Julie
Flint spent 5 weeks in Indore, which is the largest city in the state of Madhya
Pradesh in the region of central India.
She says:
I
spent five weeks as part of a health professional team, currently working in
the UK, with a group of medical doctors who had moved back home to India after
leaving high level NHS jobs in the UK. The project is to establish a unique
collaboration and system management strategy for a new hospital: The Royal
Shanti Healthcare.
The
building work had been delayed and we were initially disappointed that the inaugural
ceremony and opening activity would not be taking place on this visit; however,
it proved fortuitous. The architects and
doctors who were leading the project had signed off plans and the building was
almost complete but through a nursing and midwifery view, the UK team were able
to identify adjustments and additions that were fundamental. Most interesting
was the absence of sluice facilities for the disposal of waste and bodily
fluids. Whether this ws due to doctors not recognising the requirements because
in the UK it is nurses who deal with such matters or whether, as one of the team—Dr
Jamjute—acknowledged ‘Culturally it is only recent years that India is seeing
the need to improve toilet and waste facilities’ and, therefore, perhaps not at
the forefront of planning.
Birth pools arriving at the hospital |
Despite
the hot and dusty building site surroundings we discussed the future
educational strategies for the workforce and worked on developing evidence
based (UK style) guidelines and policies to guide staff along with clinical
governance systems. Inspiringly, the most important concepts they were employing
were being patient centred and supporting equality within the team providing
care, moving away from a hierarchical structure of professional dominance. For
example they want their nurses to challenge a doctor if he/she does not adhere
to the infection control policy, where in other facilities visiting doctors
would do as they please and inappropriately walk around the hospital in theatre
scrubs.
Being
there for International Women’s Day on the 8 March 2013 gave us
opportunities to be involved in many public and professional events. I chaired
Dr Jamjutes’ talk at The Times of India
conference giving me the opportunity to speak about the importance of education
at all levels of professionals and the public. We were also there for the Hindu
Holi festival which celebrates the new season of spring and the abundance of
colour that comes with it. People throw coloured powder at each other and
‘play’ with colour and proved to be extremely good fun.

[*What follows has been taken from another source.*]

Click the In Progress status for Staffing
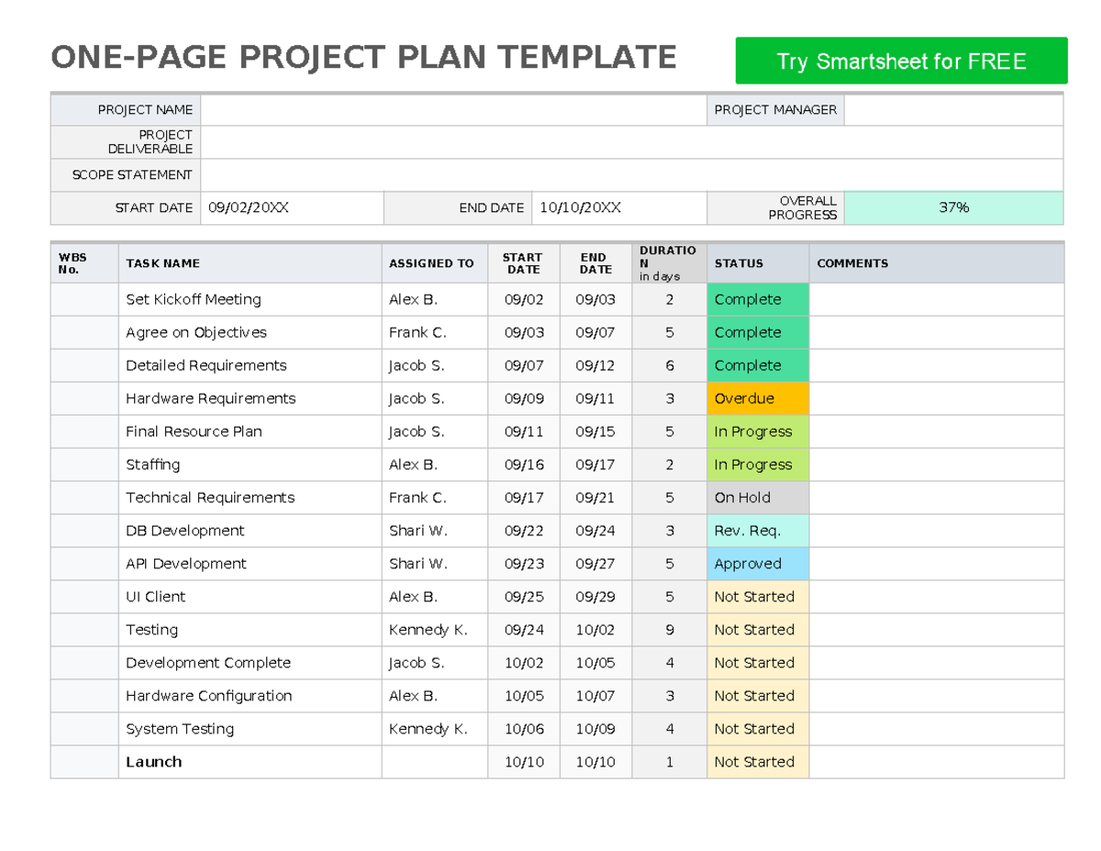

The coloufrul Holi festival |
The
intention is for the Royal Shanti Healthcare facility to have a large focus on
maternity care and fertility. As a midwife visiting developing countries I
always feel a little frustrated by the lack of midwifery as an independent
concept. Nurses in India undertake a National BSc or vocational college
qualification, and obstetrics is just one part. It is medical doctors who
conduct the births and it was clearly articulated by the team that doctors can
be reluctant to await, patiently, labour progress for a normal birth when
performing a caesarean section means the doctors have less time commitment and
can conduct more deliveries. This is shocking when the caesarean section rate in
private hospitals can be 80-90%. Thankfully,
this team of doctors want to support birth a different way and they want to
educate women through the Hull model of birth preparation classes that I run in
my business and normalise birth and to introduce the concept of waterbirth. The
development of improved obstetric nursing care or even a midwifery training
course is a strong possibility and I intend to work to bring that to fruition in
some way.
Great to see another story about the UK exporting good practice in healthcare. And also good to see the nursing profession being properly valued.